AEs like acneiform eruption (10.41%) due to topical GCs and gastritis (16.6%) and weight gain (4.1%) due to systemic GCs were identical to other studies [11]. As per Indraneel et al., there were no AEs to the prescribed medication [13]. Similar reports of methoxsalen and phototherapy-induced redness and burning (phototoxic reactions) were reported in other analyses as well, and the AEs due to narrow-band UVB phototherapy were well tolerated and spontaneously disappeared a few hours after treatment in most cases [22]. Itraconazole-induced itching and nausea were comparable to other research [19]. Only one participant required hospitalization for a leprosy reaction.

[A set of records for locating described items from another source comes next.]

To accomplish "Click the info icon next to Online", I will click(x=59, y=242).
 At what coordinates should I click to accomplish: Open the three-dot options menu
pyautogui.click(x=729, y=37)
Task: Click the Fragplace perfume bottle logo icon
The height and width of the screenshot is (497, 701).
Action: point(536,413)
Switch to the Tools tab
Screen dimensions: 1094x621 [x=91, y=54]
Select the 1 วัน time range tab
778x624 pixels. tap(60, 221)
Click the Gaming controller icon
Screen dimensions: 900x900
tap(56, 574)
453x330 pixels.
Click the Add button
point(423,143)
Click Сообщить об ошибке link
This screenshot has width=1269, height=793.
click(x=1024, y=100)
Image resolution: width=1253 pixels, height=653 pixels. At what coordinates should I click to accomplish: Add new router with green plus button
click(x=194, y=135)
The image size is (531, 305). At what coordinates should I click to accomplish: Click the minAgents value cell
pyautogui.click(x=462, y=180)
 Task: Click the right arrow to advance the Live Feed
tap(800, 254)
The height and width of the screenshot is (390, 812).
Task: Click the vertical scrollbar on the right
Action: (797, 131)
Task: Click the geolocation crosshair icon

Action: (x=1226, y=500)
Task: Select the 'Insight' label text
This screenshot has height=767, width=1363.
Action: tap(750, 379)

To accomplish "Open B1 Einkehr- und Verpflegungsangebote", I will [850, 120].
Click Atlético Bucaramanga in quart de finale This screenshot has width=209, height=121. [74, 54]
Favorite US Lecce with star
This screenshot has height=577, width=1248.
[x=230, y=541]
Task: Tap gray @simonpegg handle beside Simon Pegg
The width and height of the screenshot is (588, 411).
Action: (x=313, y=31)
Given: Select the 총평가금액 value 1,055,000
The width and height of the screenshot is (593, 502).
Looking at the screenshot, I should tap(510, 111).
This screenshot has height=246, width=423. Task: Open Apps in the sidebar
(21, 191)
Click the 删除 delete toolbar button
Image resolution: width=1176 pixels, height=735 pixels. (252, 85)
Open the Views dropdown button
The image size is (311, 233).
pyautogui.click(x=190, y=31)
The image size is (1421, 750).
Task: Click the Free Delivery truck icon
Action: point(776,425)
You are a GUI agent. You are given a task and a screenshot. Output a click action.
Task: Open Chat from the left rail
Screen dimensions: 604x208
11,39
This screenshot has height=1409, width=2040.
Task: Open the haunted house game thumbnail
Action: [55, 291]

The QOL based on the DLQI demonstrated a significant change in the available line of therapy. The significant impact on QOL among females also corresponds to other studies [8, 27].

CONCLUSION

The most common treatment modality was topical therapy; systemic and/or phototherapy were preferred to improve therapeutic outcomes. The most frequently prescribed drugs include calcineurin inhibitors and growth factors. Phototherapy (narrow-band UVB therapy) or photochemotherapy (PUVAsol) was considered only for vitiligo. The most common AEs observed were gastritis with systemic steroids and acneiform eruption with topical GCs, and there was an improvement in QOL after treatment. More Randomized control trials involving a larger number of participants on a larger scale for a longer duration, addressing the psychological impact of the disease as well, are required to further refine and formulate a guideline for improved outcomes.

LIMITATIONS

The sample size was relatively smaller with a short study duration. The treatment modalities were not compared in terms of efficacy, tolerability, safety, and cost. A causality analysis was not done.

ACKNOWLEDGEMENT

We would like to express our sincere thanks and gratitude to Dr. H. P Pundarikaksha, Professor and Head, Department of Pharmacology, PES Institute of Medical Sciences and Research, Kuppam, Andhra Pradesh for his subject expertise, Dr. R. Vijendra. Associate professor, Department of Pharmacology, Kempegowda Institute of Medical Sciences, Bangalore for his technical support and to the participants who voluntarily participated in this study.

FUNDING

This research received no specific grant from any funding agency in the public, commercial, or not-for-profit sectors

AUTHORS CONTRIBUTIONS

All the authors contributed to the concept, design, data collection, data analysis, interpretation, drafting of the article, critical revision of the article, and final approval of the version to be published.

CONFLICTS OF INTERESTS

The authors declare that there are no conflicts of interest regarding this article's research, authorship, and publication.